Марк Рутелли ехал на юг, вдоль западной части Центрального парка, к площади Коламбус-серкл. Он поправил зеркало заднего вида и увидел собственное отражение. Собственное лицо показалось ему каким-то нечетким, расплывчатым. Что происходит с его жизнью? Будет ли он и дальше каждый день падать все ниже, пока его уже нельзя будет спасти? Он очень этого боялся, а чуда, которое могло бы все изменить, не предвиделось.
«Завязать… Бросить пить… Но ради кого? Ради чего?»
Марк знал, что у него еще осталось достаточно сил. Гнев, который сжигал его изнутри, был не только разрушительным. Иногда от гнева до решимости всего один шаг. И словно чтобы доказать что-то самому себе, Рутелли решил не пить до вечера. Пока он обойдется одним кофе.

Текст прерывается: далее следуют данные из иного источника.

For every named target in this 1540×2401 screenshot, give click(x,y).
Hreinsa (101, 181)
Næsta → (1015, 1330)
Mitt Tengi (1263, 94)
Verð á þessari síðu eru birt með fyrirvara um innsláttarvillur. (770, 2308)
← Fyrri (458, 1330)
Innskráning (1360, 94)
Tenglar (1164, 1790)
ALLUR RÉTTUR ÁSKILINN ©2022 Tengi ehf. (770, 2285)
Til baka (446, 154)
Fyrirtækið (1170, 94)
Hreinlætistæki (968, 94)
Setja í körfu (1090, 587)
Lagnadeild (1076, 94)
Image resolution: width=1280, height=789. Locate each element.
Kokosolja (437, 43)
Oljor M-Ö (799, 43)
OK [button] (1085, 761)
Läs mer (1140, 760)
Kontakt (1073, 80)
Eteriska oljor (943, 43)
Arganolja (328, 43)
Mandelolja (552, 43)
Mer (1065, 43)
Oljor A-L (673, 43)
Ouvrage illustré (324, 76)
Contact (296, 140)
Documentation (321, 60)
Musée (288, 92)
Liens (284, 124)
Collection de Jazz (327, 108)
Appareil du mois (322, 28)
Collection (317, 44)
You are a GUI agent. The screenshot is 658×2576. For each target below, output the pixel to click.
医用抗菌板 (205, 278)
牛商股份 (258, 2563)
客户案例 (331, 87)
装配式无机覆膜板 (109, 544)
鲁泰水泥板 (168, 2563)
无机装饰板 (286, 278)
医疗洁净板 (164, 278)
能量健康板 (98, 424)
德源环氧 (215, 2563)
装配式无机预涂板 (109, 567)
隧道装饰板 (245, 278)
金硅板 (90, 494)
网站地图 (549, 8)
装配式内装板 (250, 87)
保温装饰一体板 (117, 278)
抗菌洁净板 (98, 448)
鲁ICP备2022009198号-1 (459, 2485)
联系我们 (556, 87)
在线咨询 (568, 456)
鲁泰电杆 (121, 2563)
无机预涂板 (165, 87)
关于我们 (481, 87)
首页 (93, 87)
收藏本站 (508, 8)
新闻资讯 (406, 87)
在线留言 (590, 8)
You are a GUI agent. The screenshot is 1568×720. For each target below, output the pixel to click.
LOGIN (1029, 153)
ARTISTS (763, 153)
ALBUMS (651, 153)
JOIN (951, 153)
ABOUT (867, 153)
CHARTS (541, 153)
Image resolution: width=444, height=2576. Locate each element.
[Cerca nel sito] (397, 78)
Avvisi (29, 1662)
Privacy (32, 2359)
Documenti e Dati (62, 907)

Не доезжая до Таймс-сквер, он вдруг свернул к Рокфеллер-центру. Остановил машину у тротуара, купил кофе в картонном стаканчике и отправился с ним на Тауэр-плаза. Он не был тут целую вечность. Раньше он любил это место. Несколько лет подряд он приходил сюда с Грейс и ее дочкой полюбоваться на иллюминацию. Рутелли встал у ограждения вокруг катка и долго смотрел на счастливых людей, которые кружили на льду. Родители подбадривали детей, снимали их на видеокамеру, фотографировали. Вокруг раздавались радостные крики, шутки, смех. И все это напоминало ему о его горе.
Ознакомительная версия.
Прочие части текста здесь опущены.